# [EXCERPTED DATA]

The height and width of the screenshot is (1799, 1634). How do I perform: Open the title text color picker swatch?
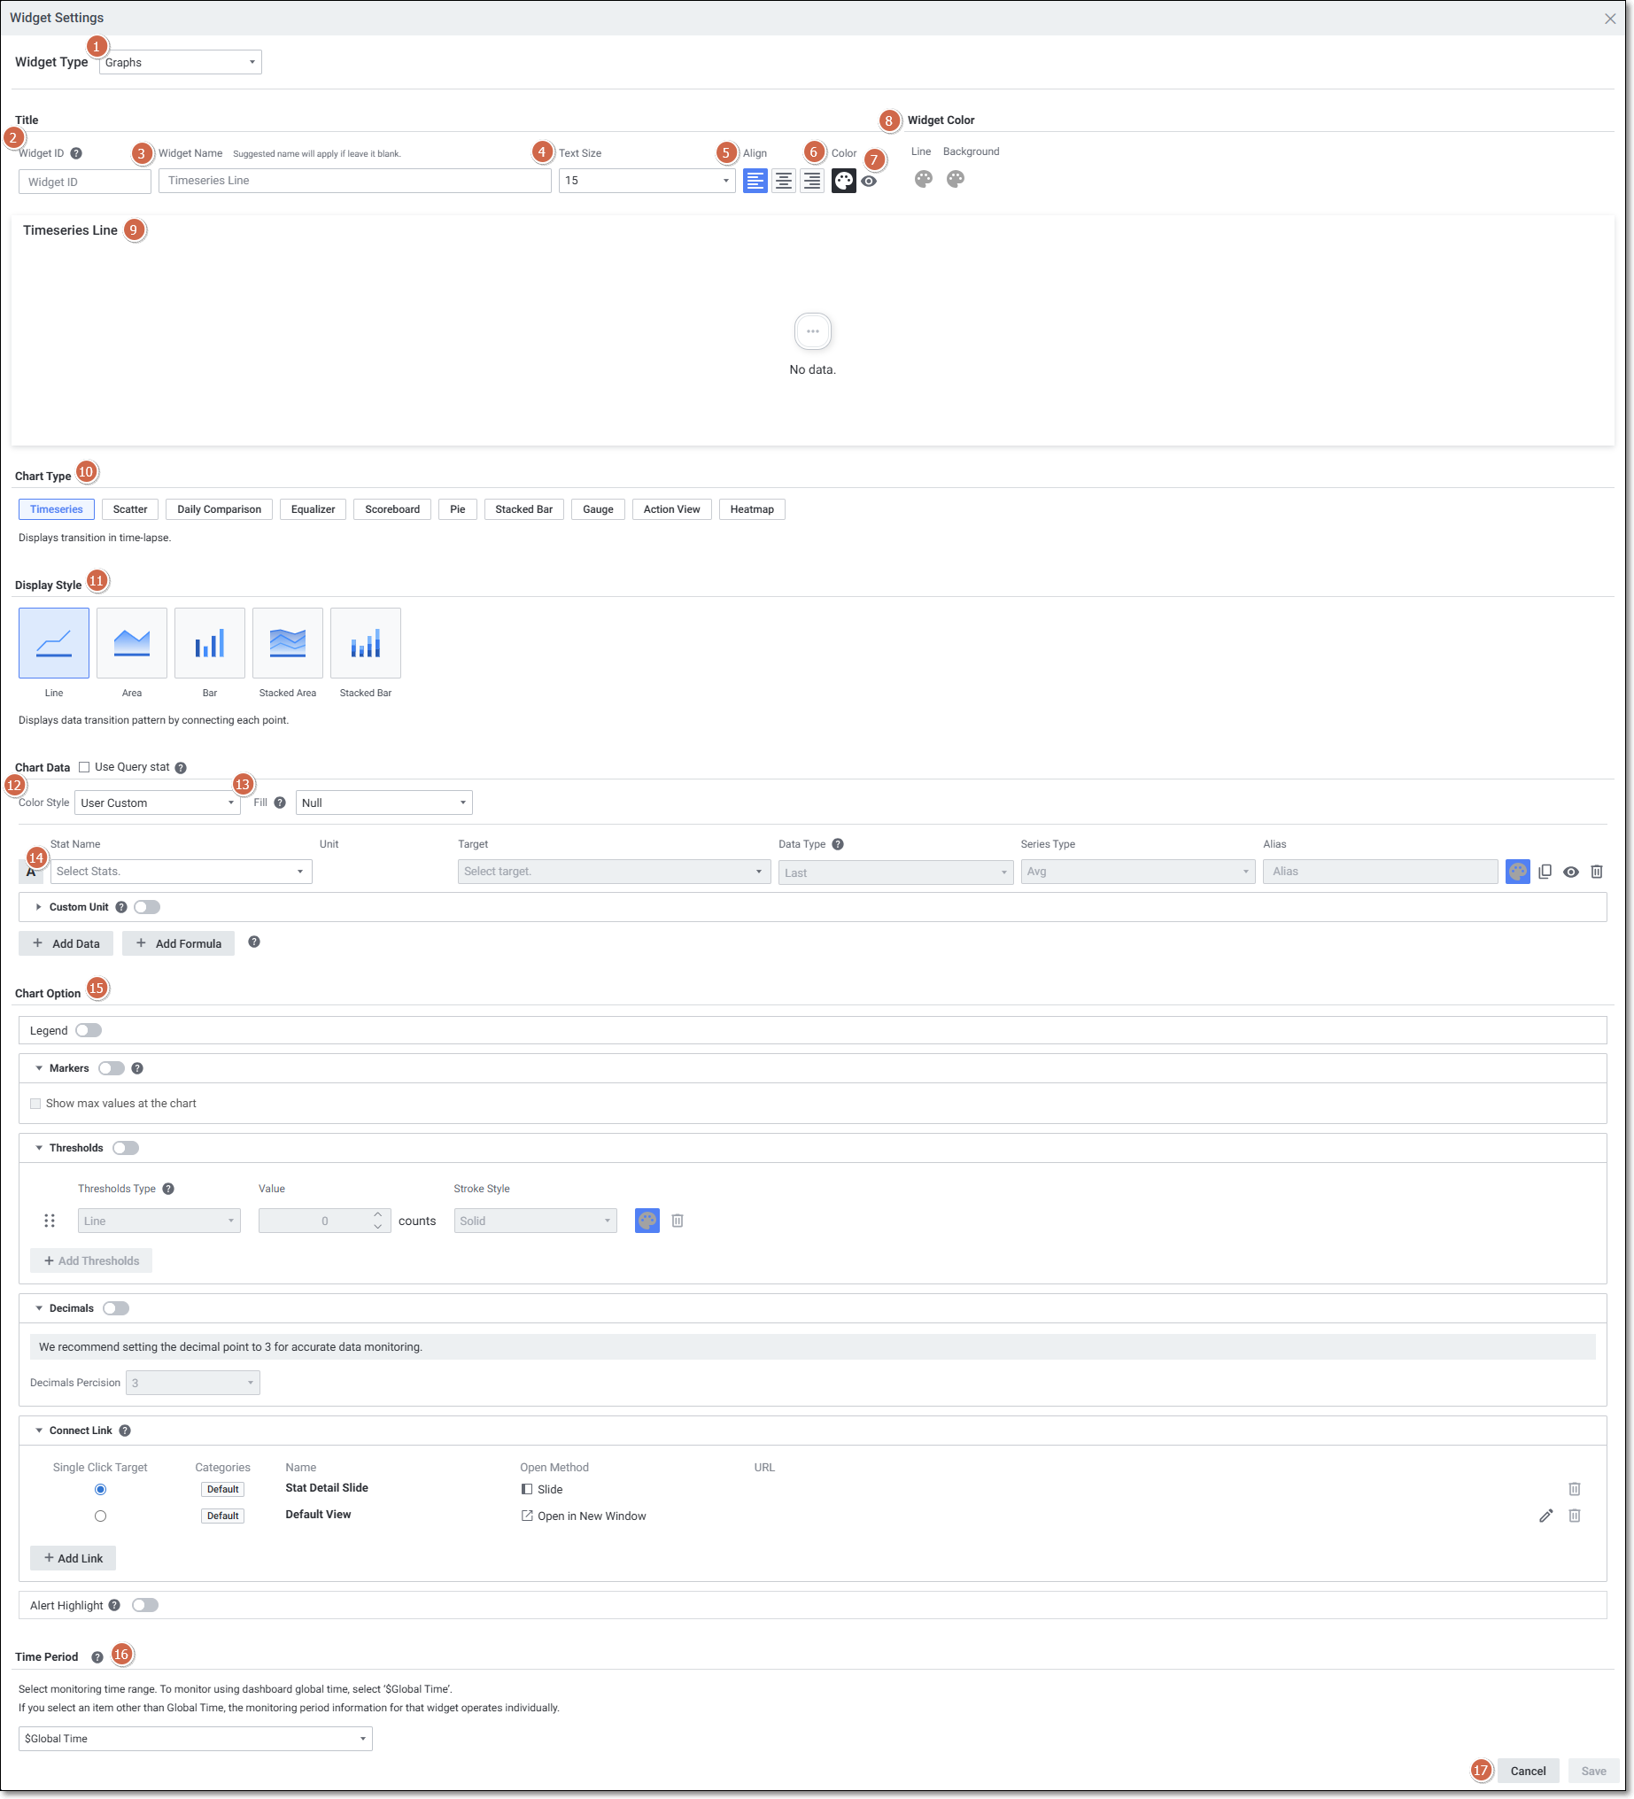tap(843, 181)
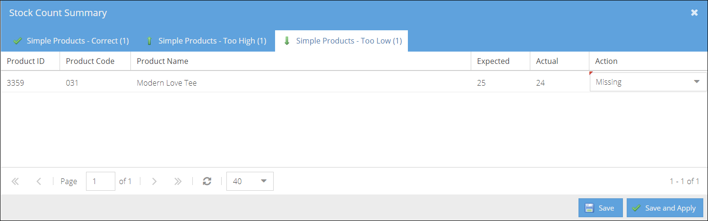Open the Missing action dropdown
708x221 pixels.
coord(648,82)
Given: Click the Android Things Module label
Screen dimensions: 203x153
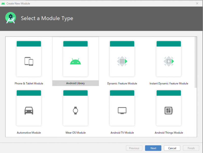Looking at the screenshot, I should [169, 132].
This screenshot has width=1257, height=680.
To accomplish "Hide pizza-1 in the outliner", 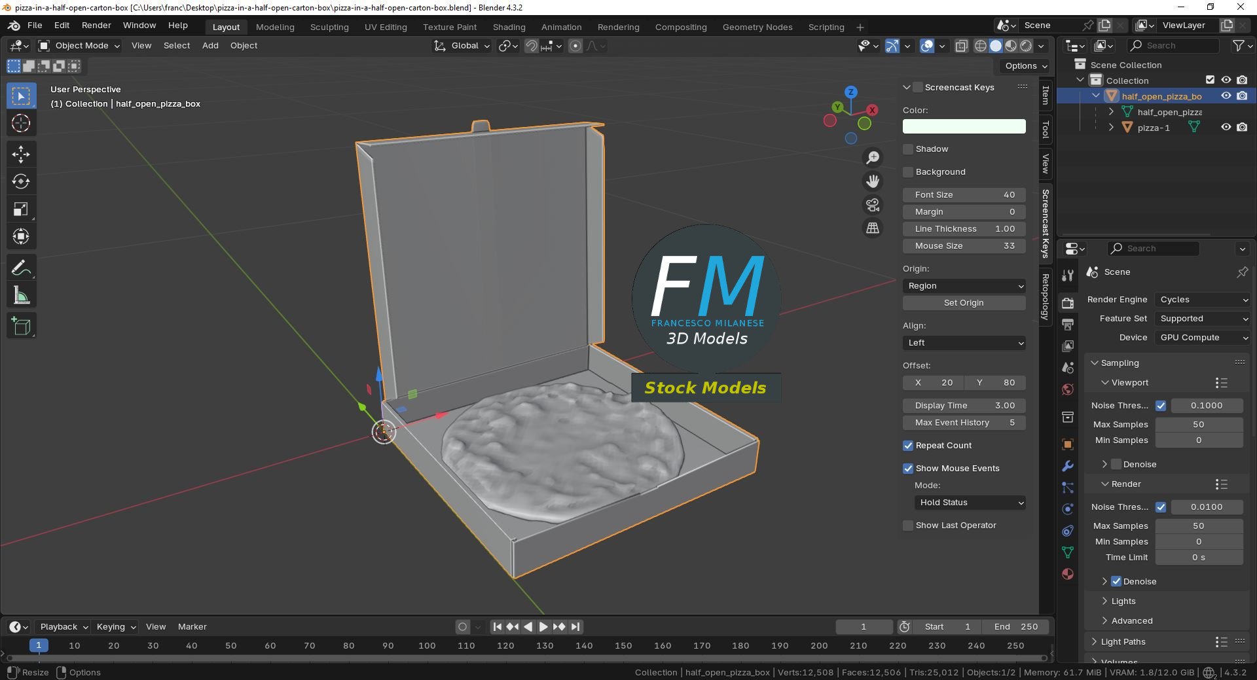I will coord(1226,128).
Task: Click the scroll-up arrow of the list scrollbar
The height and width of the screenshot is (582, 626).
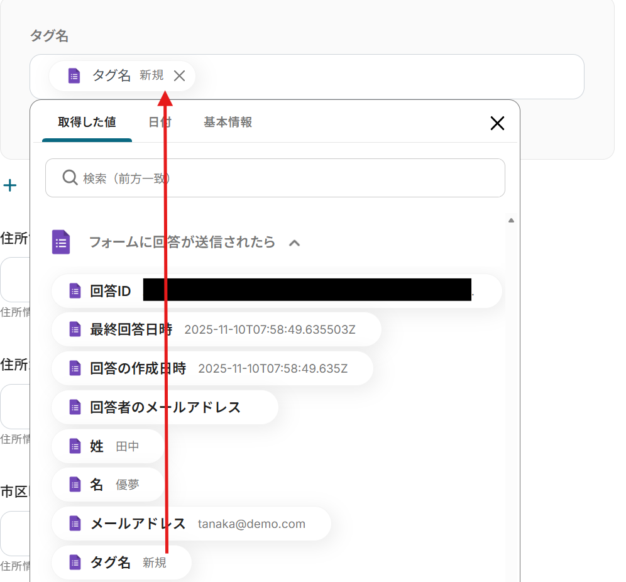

# [ABOUT THIS EXERCISE]
Set down the line containing "Task: Click the" and every line after it up to the end of the material, exactly as written, but not the pictures.

# [SOLUTION FOR THIS EXERCISE]
Task: Click the scroll-up arrow of the list scrollbar
The height and width of the screenshot is (582, 626).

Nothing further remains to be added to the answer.